Watercolor is a flexible medium. It can also be applied directly over a pencil drawing, and can be used thinly as a glaze or opaquely like a traditional gouache. It can accept a variety of media layered on top of it too, such as colored pencil or ink. When dry and treated with a fixative it even allows the artist using it the flexibility of painting or glazing over previously painted areas without fear of disturbing those earlier layers.
When using Watercolor as a glaze, dissolve a small amount of pigment in water until you achieve the transparency level you are looking for, just as you would when working in watercolor. You can use this technique as your first layer of color, directly over your pencils as shown here in this step-by-step creation of the Incredible Wonder Woman portrait by Alex Ross.
Alex Ross Step by Step
As you can see, when in the right hands glazing is a very effective technique!
When glazing, remember:
- Each layer affects previous layers.
- Transparent layers of color add luminescence and depth.

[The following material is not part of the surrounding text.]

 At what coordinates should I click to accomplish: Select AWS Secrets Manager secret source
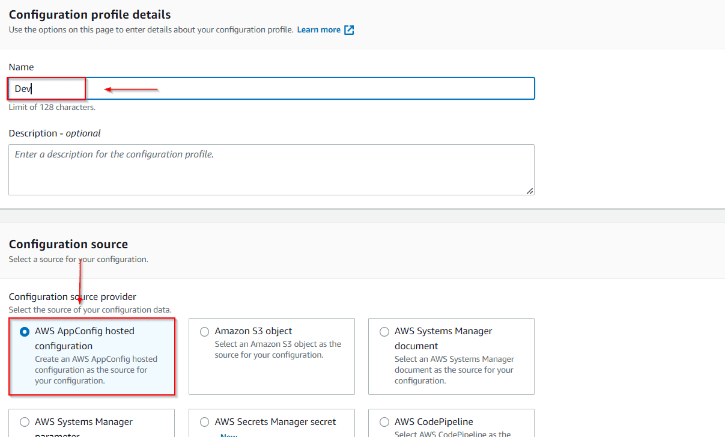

- Glazing gently transitions areas from light to dark.
- Glazing will either dull or brighten previous layers.
- Analogous colors brighten.
- Complementary colors dull.
Try this: Make yourself a glazing guide by brushing a stripe of each of your colors as a glaze. Wait for it to dry (or use a hair dryer!). Then brush a second stripe of each color to form a grid. Don’t forget to label your colors for easy reference.
WATERCOLOR & PENCIL LAYERING TECHNIQUE
Once dry, the paint has a matte finish. This allows for additional techniques to be layered right on top. For example, an artist may choose to draw over the top with colored pencils. This technique is easy to see in this illustration of root vegetables by Lizzy Rockwell.
After Rockwell traces her drawing onto the watercolor paper, she fills in, using the gouache as a flat, opaque medium. Afterward, shading and details are added with Berol Prismacolor colored pencil over the painted areas. It is particularly noticeable on the carrot, the radish, the tips of the asparagus and on the lines on the onion.
Here comic book legend Alex Ross, whose process we just looked at, combines Watercolor and Gouache (opaque watercolor) with pencil and India ink. His painterly style is unique in the realm of comics. Ross uses glazes of color over a pencil drawing, which in many places remains visible. Once dry, the blacks and the line work are finished off with a brush and ink.
Alex Ross, illustration of Superman and Lois Lane
For the sake of permanency, a quick spray of fixative is recommended if you choose to use any of these layered techniques.
As you can see, you are about to begin working in a very flexible medium! These are by no means the only techniques to try, so feel free to experiment!